TASK INSTRUCTIONS: Reproduce every one of the entries below line for line, changing nothing.

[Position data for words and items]
.....
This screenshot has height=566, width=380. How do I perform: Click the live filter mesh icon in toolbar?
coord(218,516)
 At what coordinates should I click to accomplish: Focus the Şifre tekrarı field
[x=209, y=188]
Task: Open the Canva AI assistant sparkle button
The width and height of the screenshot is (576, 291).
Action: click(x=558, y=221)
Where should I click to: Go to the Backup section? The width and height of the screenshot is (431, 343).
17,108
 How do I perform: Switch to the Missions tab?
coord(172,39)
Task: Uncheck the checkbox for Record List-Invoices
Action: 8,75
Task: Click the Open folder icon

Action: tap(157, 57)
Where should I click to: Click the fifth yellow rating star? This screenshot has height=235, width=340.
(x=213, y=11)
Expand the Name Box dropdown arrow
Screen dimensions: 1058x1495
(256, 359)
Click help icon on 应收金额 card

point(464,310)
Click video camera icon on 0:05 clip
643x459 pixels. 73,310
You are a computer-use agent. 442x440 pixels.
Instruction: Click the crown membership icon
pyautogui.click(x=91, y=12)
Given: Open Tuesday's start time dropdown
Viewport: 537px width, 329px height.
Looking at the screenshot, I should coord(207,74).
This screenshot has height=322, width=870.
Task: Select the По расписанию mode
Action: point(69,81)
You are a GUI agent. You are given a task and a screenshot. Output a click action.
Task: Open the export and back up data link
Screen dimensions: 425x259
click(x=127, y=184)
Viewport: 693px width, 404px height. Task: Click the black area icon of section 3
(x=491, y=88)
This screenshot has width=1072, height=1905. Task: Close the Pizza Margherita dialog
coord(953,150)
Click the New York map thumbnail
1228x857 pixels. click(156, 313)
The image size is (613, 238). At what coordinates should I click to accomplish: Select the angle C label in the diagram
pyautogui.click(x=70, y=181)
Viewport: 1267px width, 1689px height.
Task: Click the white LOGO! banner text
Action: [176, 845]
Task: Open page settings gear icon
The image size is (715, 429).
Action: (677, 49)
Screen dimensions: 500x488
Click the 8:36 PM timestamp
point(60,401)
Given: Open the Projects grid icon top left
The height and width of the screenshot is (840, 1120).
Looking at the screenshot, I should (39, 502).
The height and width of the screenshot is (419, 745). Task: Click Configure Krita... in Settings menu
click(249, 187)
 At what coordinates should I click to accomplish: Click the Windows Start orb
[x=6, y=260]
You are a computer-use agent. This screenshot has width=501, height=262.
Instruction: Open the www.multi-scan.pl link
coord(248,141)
.....
TASK RESULT:
This screenshot has height=566, width=380. How do I perform: Click the live filter mesh icon in toolbar?
coord(218,516)
 At what coordinates should I click to accomplish: Focus the Şifre tekrarı field
[x=209, y=188]
Task: Open the Canva AI assistant sparkle button
The width and height of the screenshot is (576, 291).
Action: click(x=558, y=221)
Where should I click to: Go to the Backup section? The width and height of the screenshot is (431, 343).
17,108
 How do I perform: Switch to the Missions tab?
coord(172,39)
Task: Uncheck the checkbox for Record List-Invoices
Action: 8,75
Task: Click the Open folder icon

Action: tap(157, 57)
Where should I click to: Click the fifth yellow rating star? This screenshot has height=235, width=340.
(x=213, y=11)
Expand the Name Box dropdown arrow
Screen dimensions: 1058x1495
(256, 359)
Click help icon on 应收金额 card

point(464,310)
Click video camera icon on 0:05 clip
643x459 pixels. 73,310
You are a computer-use agent. 442x440 pixels.
Instruction: Click the crown membership icon
pyautogui.click(x=91, y=12)
Given: Open Tuesday's start time dropdown
Viewport: 537px width, 329px height.
Looking at the screenshot, I should coord(207,74).
This screenshot has height=322, width=870.
Task: Select the По расписанию mode
Action: point(69,81)
You are a GUI agent. You are given a task and a screenshot. Output a click action.
Task: Open the export and back up data link
Screen dimensions: 425x259
click(x=127, y=184)
Viewport: 693px width, 404px height. Task: Click the black area icon of section 3
(x=491, y=88)
This screenshot has width=1072, height=1905. Task: Close the Pizza Margherita dialog
coord(953,150)
Click the New York map thumbnail
1228x857 pixels. click(156, 313)
The image size is (613, 238). At what coordinates should I click to accomplish: Select the angle C label in the diagram
pyautogui.click(x=70, y=181)
Viewport: 1267px width, 1689px height.
Task: Click the white LOGO! banner text
Action: [176, 845]
Task: Open page settings gear icon
The image size is (715, 429).
Action: (677, 49)
Screen dimensions: 500x488
Click the 8:36 PM timestamp
point(60,401)
Given: Open the Projects grid icon top left
The height and width of the screenshot is (840, 1120).
Looking at the screenshot, I should (39, 502).
The height and width of the screenshot is (419, 745). Task: Click Configure Krita... in Settings menu
click(249, 187)
 At what coordinates should I click to accomplish: Click the Windows Start orb
[x=6, y=260]
You are a computer-use agent. This screenshot has width=501, height=262.
Instruction: Open the www.multi-scan.pl link
coord(248,141)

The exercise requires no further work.